**GOAL OF THE EXERCISE:**
Among the entries below, find the lines that contain the string "will". State only how many there are.

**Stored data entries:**
[Start of Attachment]

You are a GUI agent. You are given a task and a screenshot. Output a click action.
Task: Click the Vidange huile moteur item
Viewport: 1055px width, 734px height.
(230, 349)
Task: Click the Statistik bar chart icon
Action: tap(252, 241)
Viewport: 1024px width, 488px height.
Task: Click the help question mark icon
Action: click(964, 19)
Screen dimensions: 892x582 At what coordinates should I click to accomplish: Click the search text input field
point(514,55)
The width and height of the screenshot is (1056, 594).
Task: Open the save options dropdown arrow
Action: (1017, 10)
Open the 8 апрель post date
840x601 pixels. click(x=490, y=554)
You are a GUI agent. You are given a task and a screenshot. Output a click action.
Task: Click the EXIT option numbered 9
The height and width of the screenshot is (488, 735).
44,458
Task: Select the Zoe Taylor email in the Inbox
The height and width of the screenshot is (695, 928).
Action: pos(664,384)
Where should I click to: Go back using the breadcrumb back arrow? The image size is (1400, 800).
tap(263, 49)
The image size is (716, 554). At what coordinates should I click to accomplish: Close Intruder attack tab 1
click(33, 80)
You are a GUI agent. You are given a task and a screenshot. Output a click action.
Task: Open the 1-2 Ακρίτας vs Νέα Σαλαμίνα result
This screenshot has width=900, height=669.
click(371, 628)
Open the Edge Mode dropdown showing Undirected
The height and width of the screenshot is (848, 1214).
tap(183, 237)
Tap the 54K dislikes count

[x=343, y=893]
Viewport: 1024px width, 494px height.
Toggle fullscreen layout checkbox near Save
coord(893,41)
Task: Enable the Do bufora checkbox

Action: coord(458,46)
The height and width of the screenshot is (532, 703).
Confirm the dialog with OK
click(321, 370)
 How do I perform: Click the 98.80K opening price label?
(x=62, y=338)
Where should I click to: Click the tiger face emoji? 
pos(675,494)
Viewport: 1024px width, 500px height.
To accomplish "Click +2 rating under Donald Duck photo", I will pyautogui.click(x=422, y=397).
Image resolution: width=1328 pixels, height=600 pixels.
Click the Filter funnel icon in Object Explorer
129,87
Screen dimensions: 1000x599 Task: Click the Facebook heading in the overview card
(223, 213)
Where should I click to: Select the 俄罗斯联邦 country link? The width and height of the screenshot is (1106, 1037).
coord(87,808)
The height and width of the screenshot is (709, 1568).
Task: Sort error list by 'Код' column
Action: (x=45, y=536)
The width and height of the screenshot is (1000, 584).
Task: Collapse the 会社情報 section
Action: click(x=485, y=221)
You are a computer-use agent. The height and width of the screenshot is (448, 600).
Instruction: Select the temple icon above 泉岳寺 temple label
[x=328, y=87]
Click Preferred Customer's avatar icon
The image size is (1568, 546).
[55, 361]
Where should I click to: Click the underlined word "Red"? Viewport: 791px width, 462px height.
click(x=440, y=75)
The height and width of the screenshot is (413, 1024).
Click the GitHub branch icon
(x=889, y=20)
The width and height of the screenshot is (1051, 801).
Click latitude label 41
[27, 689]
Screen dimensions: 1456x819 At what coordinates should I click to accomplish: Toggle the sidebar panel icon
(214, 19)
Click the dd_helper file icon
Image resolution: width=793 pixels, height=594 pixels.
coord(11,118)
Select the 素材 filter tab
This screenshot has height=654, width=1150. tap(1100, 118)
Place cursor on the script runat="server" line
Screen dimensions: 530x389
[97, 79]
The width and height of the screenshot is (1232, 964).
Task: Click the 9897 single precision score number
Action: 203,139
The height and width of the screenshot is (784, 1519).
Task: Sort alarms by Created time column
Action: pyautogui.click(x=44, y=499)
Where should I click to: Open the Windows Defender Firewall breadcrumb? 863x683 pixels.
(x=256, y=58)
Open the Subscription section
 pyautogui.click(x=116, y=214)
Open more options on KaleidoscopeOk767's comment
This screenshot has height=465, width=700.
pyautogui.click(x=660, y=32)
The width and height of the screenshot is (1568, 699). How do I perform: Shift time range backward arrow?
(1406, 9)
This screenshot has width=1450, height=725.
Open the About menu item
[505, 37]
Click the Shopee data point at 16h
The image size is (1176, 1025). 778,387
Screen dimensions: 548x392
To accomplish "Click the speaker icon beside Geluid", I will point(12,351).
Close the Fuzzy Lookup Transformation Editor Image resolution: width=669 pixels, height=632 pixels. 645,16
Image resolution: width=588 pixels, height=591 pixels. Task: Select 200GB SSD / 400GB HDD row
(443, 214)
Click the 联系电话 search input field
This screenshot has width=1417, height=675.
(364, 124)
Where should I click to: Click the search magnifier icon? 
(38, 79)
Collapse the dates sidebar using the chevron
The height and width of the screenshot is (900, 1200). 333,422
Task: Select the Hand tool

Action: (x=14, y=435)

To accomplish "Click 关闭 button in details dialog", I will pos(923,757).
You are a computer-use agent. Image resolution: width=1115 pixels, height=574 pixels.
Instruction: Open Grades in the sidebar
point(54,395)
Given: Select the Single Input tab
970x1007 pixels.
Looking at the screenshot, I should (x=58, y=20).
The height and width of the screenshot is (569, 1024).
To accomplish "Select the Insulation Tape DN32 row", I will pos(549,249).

[End of Attachment]

**RESPONSE:**
4